[Start of Attachment]
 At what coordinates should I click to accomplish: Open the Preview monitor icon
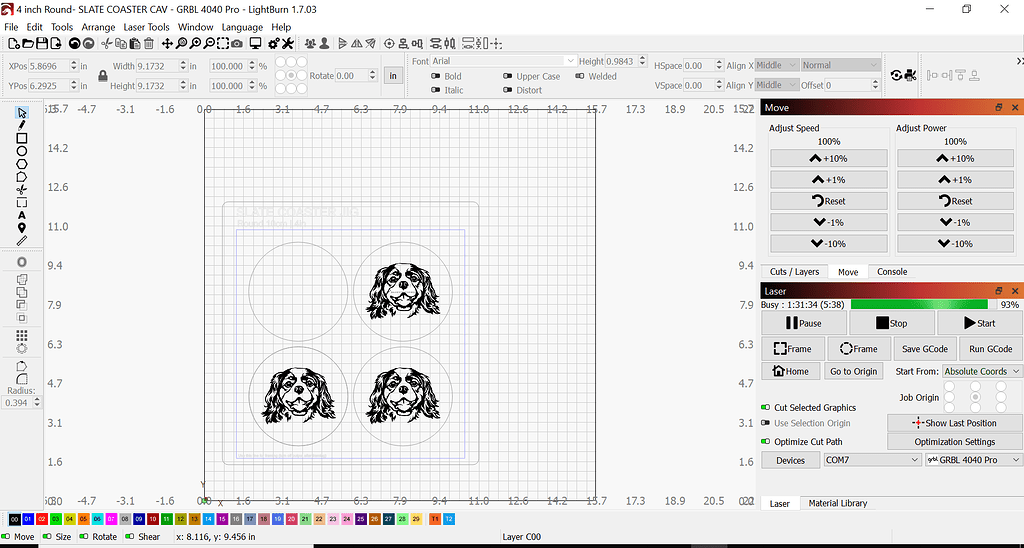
[End of Attachment]
[Start of Attachment]
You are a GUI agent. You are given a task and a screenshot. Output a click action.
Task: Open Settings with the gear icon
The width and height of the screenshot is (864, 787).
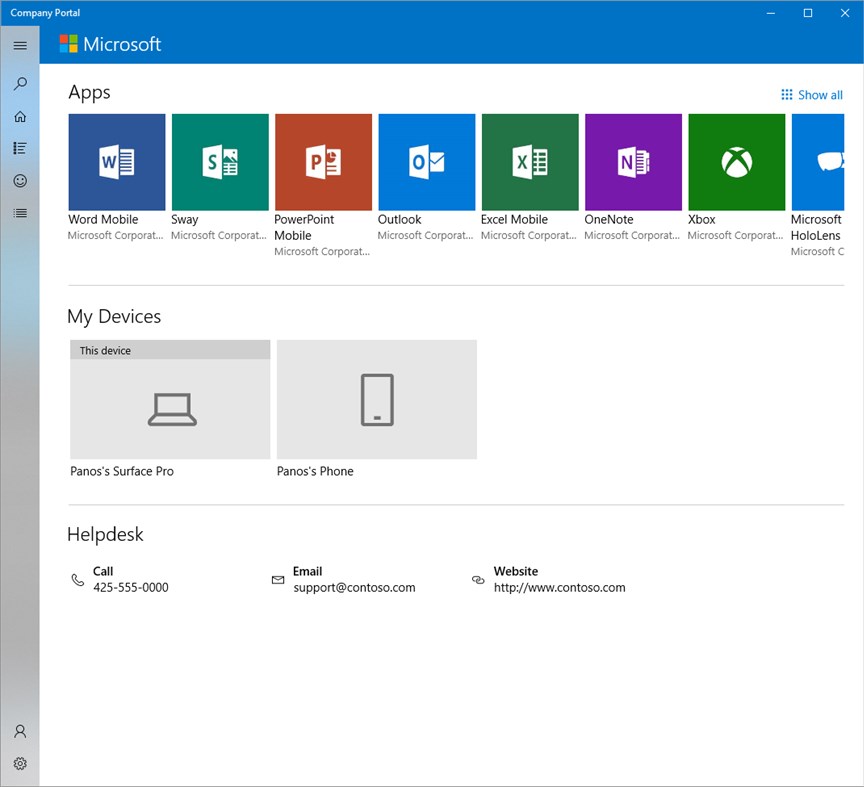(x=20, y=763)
[End of Attachment]
* Assignment *
All lines holding the word "Open" must be copied from the data.

* Completed exercise *
 At what coordinates should I click to accomplish: Open the Preview monitor icon
Task: Open Settings with the gear icon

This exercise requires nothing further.